First, the technology. I was speaking with a colleague yesterday who I view as quite the risk-taker and we were discussing the use of blogs. She said it was one thing that she would never do because when it came to things on the computer - she just wasn't as comfortable as in the other areas in which I have seen her step out of her comfort zone. I thought about the comment for a while and realized that it holds true for many people. Some are afraid they might break something on the computer - others are afraid that they'll put something out there, accidentally and before it is polished, and then they can never take it back. This tells me that I need to focus on the use of the tools, but also on the culture of the schools I work with around what publishing on the web might mean.

Second, the time issue. This issue seems ever present and I am not sure how to address it. What I do know is I need to focus on how the tools can be integrated into classroom practice, or show what they might replace, before the time dragon is quieted.

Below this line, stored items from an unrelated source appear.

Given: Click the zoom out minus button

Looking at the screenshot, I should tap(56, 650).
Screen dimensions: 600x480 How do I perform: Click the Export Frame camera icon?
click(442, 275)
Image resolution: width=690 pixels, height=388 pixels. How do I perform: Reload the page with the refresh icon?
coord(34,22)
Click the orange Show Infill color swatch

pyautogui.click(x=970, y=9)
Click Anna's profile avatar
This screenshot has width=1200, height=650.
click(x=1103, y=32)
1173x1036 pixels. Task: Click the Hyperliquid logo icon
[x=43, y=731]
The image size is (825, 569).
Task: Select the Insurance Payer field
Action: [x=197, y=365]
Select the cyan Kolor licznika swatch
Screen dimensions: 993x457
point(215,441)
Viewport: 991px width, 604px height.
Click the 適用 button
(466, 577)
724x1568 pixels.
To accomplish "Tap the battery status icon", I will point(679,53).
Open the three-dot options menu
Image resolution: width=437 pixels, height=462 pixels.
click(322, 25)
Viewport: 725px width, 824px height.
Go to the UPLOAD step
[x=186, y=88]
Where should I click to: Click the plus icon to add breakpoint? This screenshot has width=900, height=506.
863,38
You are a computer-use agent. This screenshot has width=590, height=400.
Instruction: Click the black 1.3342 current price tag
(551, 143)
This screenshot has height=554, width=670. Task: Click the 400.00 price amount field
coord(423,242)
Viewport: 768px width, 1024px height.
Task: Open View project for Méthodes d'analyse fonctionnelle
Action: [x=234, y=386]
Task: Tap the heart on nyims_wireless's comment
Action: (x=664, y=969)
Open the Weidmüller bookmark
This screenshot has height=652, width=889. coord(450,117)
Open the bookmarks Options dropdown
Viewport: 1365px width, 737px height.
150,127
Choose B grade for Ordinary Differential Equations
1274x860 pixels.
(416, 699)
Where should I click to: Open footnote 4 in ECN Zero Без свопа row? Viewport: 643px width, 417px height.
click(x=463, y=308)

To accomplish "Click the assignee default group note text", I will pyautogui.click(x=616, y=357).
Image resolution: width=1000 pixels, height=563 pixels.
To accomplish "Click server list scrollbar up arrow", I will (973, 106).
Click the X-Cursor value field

The last issue is a bit tricky. In reflecting on conversations with folks and on blog posts, it seems that as teachers we don't often feel comfortable with our own writing. It isn't something that we are asked to do regularly and for some, it seems to be a chore. Yet - we want our students to do it on a much more regular basis. I am thinking about asking teachers to set up their own blogs first - to experiment with their writing, find their voice, and be comfortable becoming a writer. Then - as their comfort level with both the tool and the writing increases, they might be able to see a use in their classroom. And hopefully, might become active participants in the blogging community.

1 comment:

Jennifer said...

I wonder how much our mental model of writing interfers with the success of blogs. If we continue to view "real" writing as putting pencil to paper (or hands to keyboard) then blogging will be marked as pretend writing. It seems as if things like this can help us move forward towards shifting that mental model.